Data shown Block Start

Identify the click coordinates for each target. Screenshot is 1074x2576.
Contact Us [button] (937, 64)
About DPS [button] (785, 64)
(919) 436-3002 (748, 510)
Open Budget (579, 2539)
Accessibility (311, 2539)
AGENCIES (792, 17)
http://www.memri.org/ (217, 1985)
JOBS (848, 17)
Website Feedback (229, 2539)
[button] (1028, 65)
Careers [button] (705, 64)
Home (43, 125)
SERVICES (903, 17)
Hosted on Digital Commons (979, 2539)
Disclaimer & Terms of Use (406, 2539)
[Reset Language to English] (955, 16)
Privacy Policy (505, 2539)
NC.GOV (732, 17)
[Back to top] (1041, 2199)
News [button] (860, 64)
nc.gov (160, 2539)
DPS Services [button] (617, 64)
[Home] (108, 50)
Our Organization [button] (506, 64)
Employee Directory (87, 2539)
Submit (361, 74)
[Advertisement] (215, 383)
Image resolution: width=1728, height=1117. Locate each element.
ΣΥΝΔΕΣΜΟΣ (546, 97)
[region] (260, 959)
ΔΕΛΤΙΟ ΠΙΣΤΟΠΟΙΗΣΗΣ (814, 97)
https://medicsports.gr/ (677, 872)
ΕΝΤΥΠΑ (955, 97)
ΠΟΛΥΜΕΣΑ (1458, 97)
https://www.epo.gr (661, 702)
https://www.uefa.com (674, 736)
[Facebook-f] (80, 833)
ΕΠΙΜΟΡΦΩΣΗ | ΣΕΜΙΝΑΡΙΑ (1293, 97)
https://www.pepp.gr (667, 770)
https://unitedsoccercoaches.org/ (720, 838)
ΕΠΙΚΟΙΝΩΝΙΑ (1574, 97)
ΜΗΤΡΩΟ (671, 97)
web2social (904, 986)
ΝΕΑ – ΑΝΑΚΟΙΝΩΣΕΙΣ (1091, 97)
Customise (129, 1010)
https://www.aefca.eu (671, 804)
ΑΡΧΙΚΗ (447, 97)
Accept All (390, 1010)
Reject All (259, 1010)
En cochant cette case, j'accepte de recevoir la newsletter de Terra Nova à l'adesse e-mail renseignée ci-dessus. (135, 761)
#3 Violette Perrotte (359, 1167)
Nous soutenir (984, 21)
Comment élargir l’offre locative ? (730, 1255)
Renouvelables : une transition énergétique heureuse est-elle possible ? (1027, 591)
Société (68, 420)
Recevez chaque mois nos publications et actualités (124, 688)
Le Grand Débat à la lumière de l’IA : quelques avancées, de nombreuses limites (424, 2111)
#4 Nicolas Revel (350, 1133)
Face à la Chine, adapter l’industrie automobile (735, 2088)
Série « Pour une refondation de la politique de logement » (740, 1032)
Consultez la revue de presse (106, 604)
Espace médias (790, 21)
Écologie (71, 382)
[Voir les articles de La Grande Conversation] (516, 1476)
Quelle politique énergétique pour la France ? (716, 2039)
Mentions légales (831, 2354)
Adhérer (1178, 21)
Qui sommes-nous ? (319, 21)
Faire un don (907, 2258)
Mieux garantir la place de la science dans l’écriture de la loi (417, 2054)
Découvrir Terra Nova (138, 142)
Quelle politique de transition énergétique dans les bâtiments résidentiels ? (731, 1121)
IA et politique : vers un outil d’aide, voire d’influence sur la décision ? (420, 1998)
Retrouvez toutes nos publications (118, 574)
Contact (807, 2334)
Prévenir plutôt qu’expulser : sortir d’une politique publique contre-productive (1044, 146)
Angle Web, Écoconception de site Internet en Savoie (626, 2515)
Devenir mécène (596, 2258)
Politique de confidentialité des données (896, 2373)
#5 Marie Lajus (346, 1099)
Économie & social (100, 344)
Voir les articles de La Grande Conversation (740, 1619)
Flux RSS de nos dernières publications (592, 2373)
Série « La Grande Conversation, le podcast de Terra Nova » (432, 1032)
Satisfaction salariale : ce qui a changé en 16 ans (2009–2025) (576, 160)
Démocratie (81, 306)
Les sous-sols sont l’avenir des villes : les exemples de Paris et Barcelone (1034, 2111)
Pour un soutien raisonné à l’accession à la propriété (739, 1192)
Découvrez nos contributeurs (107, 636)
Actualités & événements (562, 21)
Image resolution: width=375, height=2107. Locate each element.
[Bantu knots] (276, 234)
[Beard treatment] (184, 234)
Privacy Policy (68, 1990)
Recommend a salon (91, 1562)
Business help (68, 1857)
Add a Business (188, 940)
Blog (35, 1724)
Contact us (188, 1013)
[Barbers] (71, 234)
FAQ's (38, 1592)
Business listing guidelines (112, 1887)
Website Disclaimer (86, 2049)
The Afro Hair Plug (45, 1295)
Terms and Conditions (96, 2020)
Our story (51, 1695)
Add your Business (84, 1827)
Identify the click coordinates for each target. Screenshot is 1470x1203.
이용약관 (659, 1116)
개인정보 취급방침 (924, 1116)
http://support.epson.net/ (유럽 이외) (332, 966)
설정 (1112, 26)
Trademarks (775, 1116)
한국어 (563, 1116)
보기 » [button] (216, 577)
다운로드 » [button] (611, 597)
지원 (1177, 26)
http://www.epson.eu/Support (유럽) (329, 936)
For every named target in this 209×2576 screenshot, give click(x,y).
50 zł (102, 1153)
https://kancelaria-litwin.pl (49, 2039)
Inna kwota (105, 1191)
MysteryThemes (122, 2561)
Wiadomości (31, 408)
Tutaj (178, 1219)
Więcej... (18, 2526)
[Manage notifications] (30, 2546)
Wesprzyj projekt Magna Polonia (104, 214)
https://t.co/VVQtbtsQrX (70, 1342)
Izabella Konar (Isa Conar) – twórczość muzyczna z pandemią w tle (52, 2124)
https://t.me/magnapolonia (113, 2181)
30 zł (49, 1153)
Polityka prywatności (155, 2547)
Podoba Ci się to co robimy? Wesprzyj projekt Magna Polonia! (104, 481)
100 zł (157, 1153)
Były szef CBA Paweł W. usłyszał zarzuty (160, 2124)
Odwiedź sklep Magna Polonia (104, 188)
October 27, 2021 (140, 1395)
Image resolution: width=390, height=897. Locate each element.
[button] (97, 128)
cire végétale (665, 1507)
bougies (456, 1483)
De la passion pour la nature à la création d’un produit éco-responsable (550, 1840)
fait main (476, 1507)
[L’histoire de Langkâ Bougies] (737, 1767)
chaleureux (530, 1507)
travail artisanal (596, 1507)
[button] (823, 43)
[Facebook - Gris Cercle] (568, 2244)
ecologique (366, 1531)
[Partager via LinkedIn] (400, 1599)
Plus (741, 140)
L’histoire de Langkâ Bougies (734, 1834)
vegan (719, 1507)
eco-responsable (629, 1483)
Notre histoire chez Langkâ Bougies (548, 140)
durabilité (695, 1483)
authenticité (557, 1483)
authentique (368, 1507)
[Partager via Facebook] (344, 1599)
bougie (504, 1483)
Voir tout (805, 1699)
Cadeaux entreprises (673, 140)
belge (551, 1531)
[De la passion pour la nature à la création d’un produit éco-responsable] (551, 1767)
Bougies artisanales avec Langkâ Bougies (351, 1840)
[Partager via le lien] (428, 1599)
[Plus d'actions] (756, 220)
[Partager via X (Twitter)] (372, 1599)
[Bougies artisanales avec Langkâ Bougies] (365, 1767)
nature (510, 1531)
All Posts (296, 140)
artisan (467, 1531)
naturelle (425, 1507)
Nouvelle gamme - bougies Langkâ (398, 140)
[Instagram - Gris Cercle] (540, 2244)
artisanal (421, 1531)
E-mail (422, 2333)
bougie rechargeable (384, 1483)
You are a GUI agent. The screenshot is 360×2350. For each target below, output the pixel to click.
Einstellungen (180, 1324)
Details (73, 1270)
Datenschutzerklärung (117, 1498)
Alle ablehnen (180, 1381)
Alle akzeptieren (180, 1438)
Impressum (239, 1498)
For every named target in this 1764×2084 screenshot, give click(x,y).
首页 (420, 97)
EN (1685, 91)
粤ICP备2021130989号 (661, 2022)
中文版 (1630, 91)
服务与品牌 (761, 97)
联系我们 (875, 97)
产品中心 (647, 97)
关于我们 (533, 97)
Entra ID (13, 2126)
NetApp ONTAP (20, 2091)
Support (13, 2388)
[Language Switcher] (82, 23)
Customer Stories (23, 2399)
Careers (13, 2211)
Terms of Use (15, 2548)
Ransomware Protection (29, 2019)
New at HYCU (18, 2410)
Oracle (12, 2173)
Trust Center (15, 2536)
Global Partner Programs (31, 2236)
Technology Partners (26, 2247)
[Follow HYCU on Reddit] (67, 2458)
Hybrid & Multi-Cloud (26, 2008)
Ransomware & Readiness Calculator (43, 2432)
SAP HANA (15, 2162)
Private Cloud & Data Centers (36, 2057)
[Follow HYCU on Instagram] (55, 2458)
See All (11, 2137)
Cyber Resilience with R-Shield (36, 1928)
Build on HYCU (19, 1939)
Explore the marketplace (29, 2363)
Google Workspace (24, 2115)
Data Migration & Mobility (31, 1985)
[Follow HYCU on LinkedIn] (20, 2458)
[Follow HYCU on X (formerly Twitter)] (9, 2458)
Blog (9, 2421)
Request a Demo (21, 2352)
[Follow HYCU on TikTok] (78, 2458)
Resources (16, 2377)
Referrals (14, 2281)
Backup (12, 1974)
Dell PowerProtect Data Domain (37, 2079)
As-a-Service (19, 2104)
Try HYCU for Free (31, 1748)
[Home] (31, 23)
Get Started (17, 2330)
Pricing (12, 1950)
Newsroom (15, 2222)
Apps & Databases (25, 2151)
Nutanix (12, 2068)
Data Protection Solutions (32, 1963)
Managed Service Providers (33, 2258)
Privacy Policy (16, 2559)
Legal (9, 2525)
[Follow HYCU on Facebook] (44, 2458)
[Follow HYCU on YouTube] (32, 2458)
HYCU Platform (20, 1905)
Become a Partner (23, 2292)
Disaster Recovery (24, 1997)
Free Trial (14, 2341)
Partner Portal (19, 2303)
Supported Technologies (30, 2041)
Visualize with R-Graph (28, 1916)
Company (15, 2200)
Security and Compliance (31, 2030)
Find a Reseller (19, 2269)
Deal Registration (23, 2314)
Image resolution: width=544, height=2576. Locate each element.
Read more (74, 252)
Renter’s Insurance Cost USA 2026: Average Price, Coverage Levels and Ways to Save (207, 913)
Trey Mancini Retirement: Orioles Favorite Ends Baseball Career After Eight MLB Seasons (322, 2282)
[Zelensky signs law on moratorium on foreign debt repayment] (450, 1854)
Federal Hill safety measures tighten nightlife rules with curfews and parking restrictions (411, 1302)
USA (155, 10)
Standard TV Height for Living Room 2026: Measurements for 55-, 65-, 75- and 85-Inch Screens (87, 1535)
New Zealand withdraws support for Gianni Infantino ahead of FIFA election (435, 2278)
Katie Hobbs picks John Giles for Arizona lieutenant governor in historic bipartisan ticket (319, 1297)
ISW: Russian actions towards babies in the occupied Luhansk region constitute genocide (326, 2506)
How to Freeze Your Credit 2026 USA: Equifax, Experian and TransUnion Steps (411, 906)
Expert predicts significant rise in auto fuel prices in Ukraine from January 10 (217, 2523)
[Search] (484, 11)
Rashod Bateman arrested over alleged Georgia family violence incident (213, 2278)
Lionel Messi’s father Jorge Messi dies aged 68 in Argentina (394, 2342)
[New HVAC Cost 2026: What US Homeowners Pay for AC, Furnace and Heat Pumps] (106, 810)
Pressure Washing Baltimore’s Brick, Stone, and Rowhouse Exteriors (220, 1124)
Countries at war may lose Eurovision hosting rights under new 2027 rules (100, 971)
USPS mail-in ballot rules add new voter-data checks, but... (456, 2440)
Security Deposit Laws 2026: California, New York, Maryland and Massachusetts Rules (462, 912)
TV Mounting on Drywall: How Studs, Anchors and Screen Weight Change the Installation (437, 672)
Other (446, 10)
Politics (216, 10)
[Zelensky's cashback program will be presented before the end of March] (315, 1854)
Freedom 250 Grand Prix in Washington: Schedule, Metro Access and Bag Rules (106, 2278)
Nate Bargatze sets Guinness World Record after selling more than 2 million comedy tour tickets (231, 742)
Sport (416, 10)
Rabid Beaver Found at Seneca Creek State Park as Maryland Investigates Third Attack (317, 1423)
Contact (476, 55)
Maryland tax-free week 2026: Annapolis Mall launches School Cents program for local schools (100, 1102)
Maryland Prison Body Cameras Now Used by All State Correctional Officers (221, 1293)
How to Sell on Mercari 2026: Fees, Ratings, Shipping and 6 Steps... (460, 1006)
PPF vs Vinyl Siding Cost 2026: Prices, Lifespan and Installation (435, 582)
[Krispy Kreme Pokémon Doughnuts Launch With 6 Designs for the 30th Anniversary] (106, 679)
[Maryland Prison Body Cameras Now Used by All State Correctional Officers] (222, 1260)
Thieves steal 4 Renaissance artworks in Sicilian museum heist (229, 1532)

Data shown Block End

About this task:
From the entries above, restate word for word the lines from the line containing "Expert predicts significant" to the line containing "Countries at war", both ends included, and nothing more.

Solution to this task:
Expert predicts significant rise in auto fuel prices in Ukraine from January 10 (217, 2523)
[Search] (484, 11)
Rashod Bateman arrested over alleged Georgia family violence incident (213, 2278)
Lionel Messi’s father Jorge Messi dies aged 68 in Argentina (394, 2342)
[New HVAC Cost 2026: What US Homeowners Pay for AC, Furnace and Heat Pumps] (106, 810)
Pressure Washing Baltimore’s Brick, Stone, and Rowhouse Exteriors (220, 1124)
Countries at war may lose Eurovision hosting rights under new 2027 rules (100, 971)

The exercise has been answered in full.